The fearless pop pioneer still sounds fresh on her first solo album for 16 years
The claim may seem absurd considering she hasn’t made a solo album for 16 years, but it’s truly difficult to imagine how the pop landscape of today would look had Neneh Cherry never made music. Twenty-five years ago, the Swedish-born, British-resident singer and rapper spearheaded the fusion of soul, pop and hip-hop, paving the way for the likes of All Saints, Destiny’s Child and Lauryn Hill. She performed the deathless ‘Buffalo Stance’ on Top Of The Pops while visibly pregnant, talked about motherhood and responsibility in songs that were streetwise, sassy and sexy, then when they gave her a Brit Award, she melted it down to make jewellery.

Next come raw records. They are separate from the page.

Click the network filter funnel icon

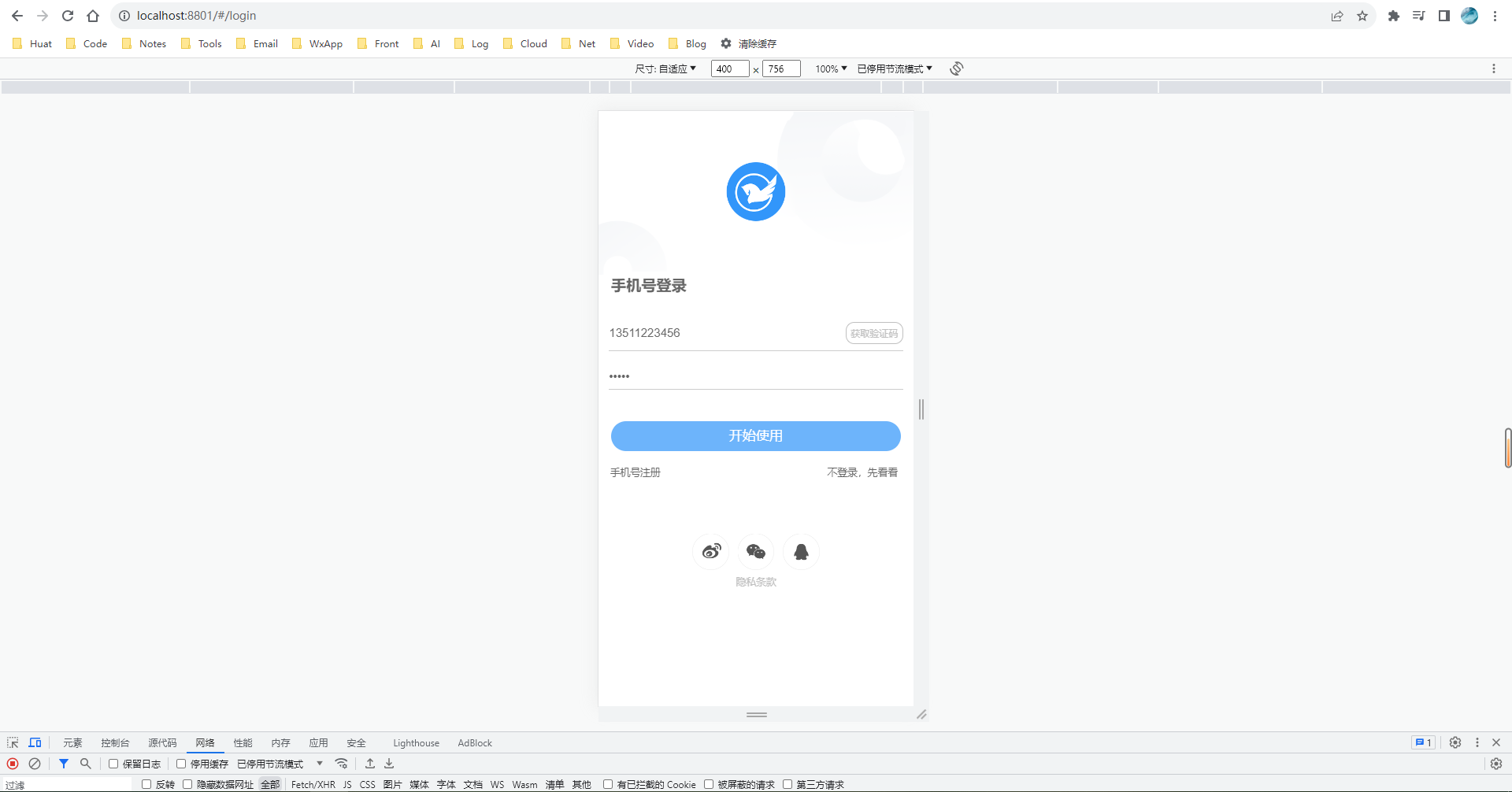point(64,764)
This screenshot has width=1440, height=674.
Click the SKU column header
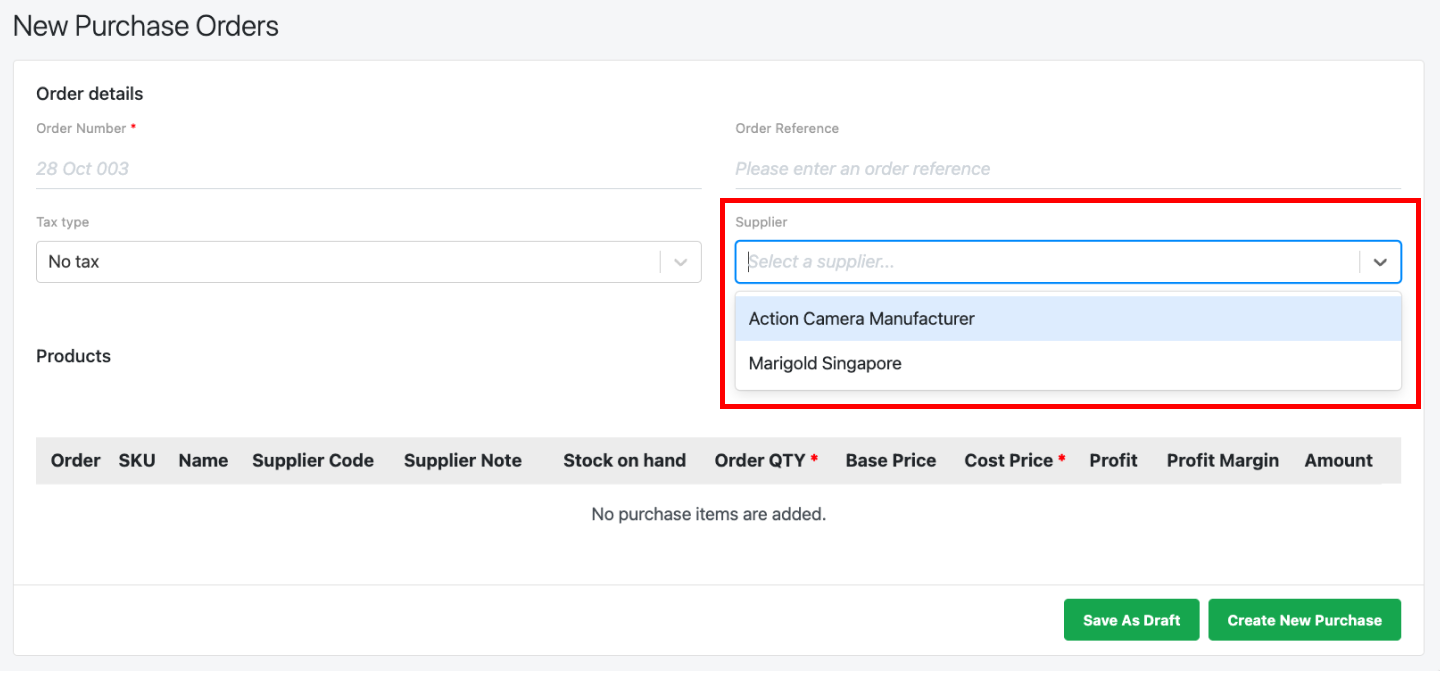click(137, 461)
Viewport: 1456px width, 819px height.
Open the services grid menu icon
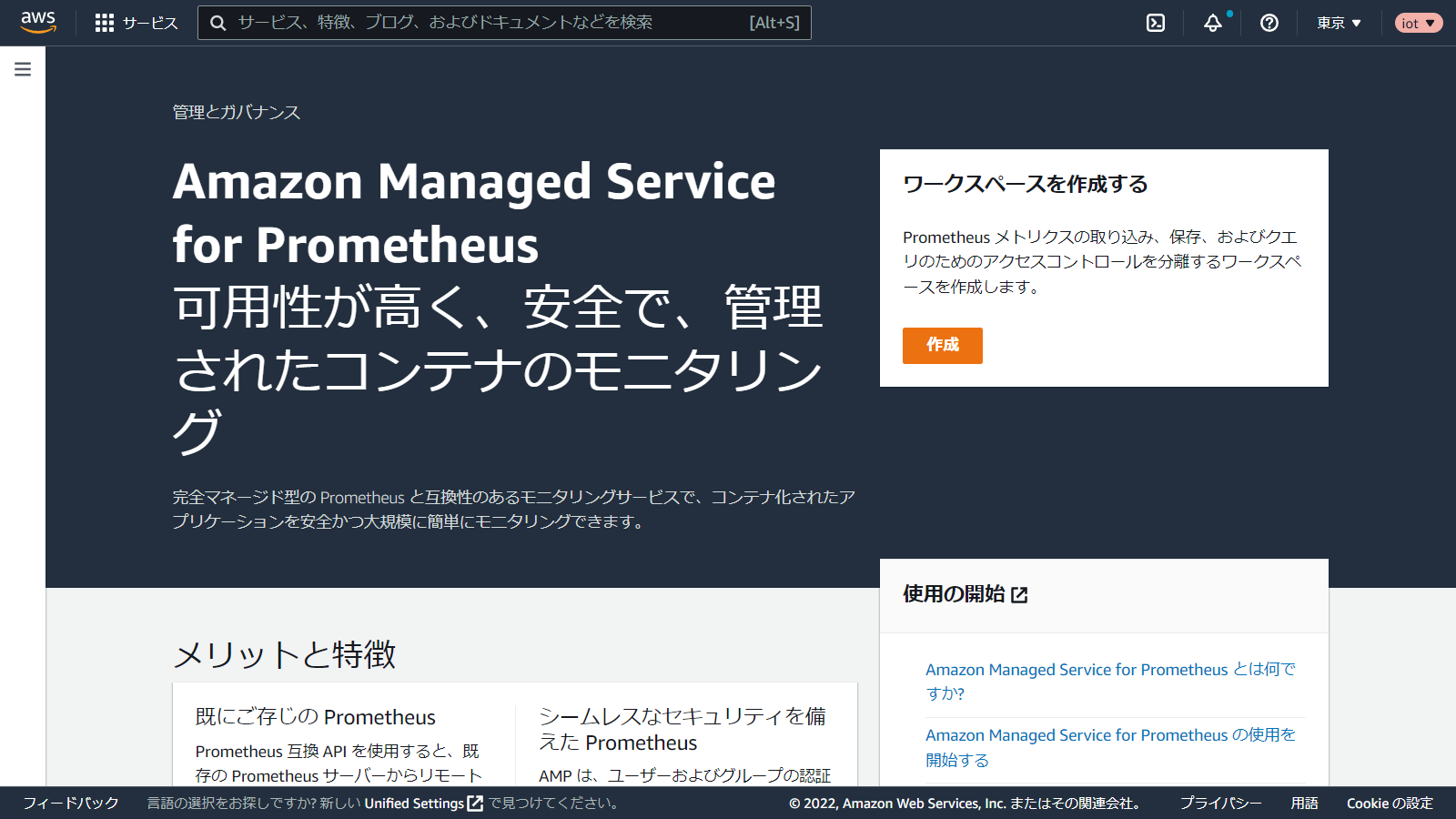pos(105,23)
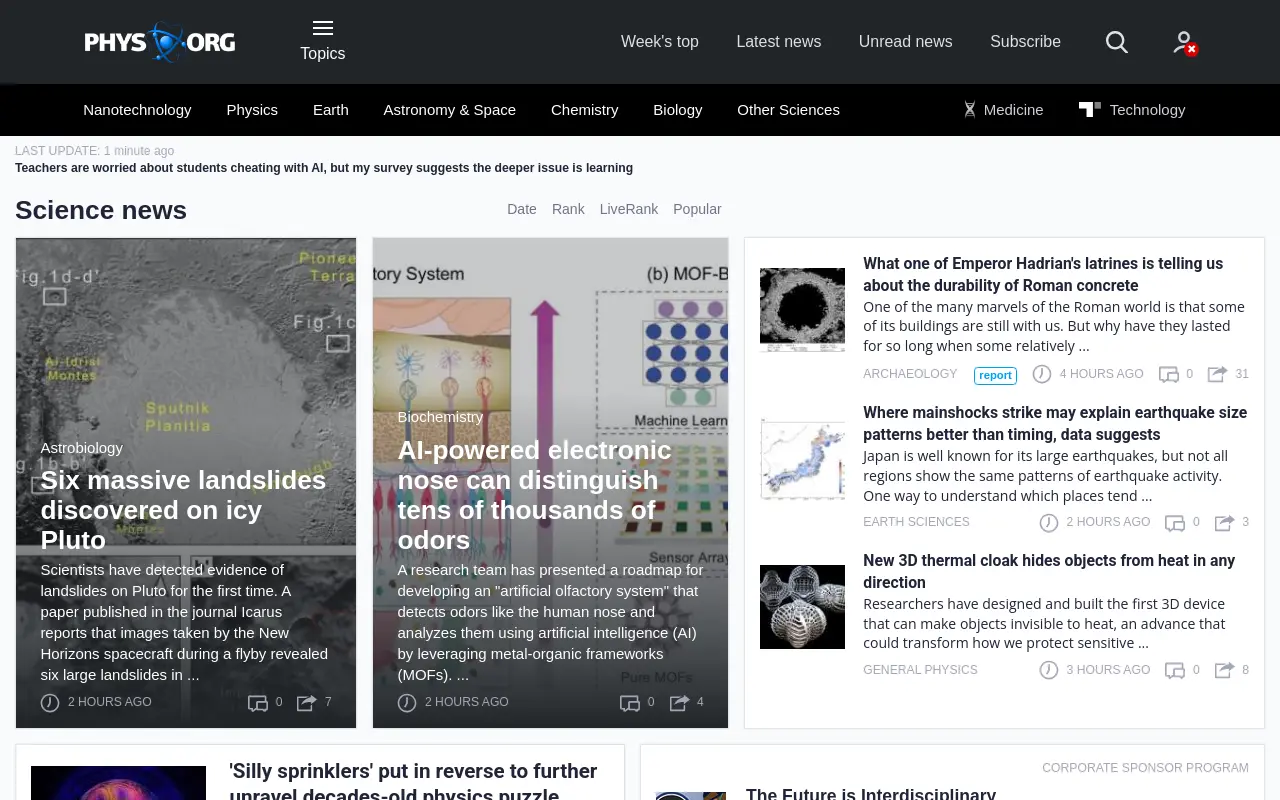
Task: Click the report tag on Hadrian article
Action: (x=995, y=375)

Fearless iconoclasm was always Cherry’s stock in trade, and it’s the fuel that powers an excellent new record that blends fizzing electronica with an organic, rootsy authenticity. For this, we can thank both RocketNumberNine, the east London duo Cherry worked these songs up with, and producer Kieran ‘Four Tet’ Hebden, who had the inspired good sense to strip the tracks back to leave only their most essential components. Almost every instrumental melodic element is electronically processed, experimental – yet the drums, and Cherry’s richly expressive voice, are cleanly, carefully recorded, then left well alone. It’s a winning strategy.
Following the death of her mother, Cherry turned to music to heal herself. “I’m still here, but I keep you deep inside”, she breathes over a heart-stoppingly sparse, percussion-only backing on the gut-punch of an opener, ‘Across The Water’. It gets darker: “You’re like an old friend, or an enemy, holding me down”, she scowls on the stealthy pulse of ‘Spit Three Times’. “Black dog’s in the corner, looking up at me”. If you can hear echoes of Massive Attack’s ‘One Love’ in places, Cherry is certainly entitled to that; she and her husband, the songwriter and producer Cameron McVey, gave the young Bristol crew a lot of help in their early days and were instrumental in getting them their deal.
And yet, even in the midst of the darkness, hope is never so distant that Cherry loses sight of it completely. She comes ‘Out Of The Black’ on a mesmerising duet with Robyn, tension buzzing through the song, paranoia rubbing up against persuasion (“These are the facts, and here is the news/We just want you to want it too”). During the closing ‘Everything’, an insistent earworm constructed from treated vocal samples and broken drum-machine hi-hat rattles, Cherry fronts up to the ageing process (“I can’t hear in my right ear/Can’t see shit in my left eye… Doctor been tellin’ me I got the stress”). But this new music sounds fresh, vibrant and effortless. Let’s hope it’s not another 16 years before the next one.